» Task directions:
Count the lines in the data below that contain the string "pixels", and reply with only that number.

» Input records:
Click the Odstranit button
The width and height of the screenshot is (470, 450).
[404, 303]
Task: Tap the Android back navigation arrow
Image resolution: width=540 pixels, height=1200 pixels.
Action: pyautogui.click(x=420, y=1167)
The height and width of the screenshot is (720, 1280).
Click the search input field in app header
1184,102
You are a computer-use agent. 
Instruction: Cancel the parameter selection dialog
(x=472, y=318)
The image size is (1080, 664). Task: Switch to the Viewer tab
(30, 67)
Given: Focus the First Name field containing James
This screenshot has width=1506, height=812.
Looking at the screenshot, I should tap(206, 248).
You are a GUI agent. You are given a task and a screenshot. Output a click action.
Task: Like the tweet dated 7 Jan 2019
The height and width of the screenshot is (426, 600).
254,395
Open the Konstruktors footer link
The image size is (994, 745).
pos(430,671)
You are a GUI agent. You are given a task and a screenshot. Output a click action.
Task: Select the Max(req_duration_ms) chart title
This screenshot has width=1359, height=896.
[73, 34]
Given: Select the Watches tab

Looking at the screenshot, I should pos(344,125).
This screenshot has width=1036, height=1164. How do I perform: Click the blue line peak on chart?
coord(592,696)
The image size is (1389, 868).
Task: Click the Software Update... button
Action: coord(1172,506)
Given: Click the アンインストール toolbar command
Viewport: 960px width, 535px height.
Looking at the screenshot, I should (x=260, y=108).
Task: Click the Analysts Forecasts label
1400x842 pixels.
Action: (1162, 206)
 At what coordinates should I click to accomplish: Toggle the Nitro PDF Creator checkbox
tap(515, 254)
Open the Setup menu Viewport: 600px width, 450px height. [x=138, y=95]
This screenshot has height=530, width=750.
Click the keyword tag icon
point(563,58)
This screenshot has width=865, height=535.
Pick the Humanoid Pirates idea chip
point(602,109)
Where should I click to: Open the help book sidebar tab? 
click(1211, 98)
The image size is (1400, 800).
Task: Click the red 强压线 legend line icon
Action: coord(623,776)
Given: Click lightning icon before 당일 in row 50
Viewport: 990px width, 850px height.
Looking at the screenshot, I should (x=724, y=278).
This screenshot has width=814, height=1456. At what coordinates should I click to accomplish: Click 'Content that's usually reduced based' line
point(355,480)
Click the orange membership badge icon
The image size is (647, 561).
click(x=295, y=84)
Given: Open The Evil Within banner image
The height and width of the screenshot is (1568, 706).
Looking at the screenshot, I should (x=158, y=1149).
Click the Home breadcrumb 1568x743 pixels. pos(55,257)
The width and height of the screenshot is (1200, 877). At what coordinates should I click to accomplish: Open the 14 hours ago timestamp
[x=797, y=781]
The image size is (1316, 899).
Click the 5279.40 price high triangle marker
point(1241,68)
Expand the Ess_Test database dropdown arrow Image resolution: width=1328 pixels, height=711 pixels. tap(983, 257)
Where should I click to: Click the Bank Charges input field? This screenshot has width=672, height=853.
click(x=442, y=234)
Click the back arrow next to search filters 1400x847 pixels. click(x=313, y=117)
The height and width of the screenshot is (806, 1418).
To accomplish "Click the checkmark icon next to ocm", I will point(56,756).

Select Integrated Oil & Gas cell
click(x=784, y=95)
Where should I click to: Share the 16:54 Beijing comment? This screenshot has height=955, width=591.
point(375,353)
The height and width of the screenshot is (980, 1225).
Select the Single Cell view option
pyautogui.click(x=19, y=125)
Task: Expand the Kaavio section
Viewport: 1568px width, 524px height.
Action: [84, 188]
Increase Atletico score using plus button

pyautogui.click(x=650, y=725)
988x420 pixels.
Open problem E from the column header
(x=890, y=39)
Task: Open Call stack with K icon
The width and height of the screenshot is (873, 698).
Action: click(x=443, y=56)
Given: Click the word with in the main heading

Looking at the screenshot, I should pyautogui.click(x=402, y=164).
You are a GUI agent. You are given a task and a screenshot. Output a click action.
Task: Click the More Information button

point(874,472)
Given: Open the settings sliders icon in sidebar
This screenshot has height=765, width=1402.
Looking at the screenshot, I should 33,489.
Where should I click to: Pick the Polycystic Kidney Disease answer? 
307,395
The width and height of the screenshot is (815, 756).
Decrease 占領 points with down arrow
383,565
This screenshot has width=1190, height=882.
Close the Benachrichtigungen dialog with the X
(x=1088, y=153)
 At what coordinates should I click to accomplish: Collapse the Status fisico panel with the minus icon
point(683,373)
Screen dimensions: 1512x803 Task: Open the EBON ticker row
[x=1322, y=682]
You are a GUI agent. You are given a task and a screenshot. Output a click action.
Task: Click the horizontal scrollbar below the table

» Written solution:
6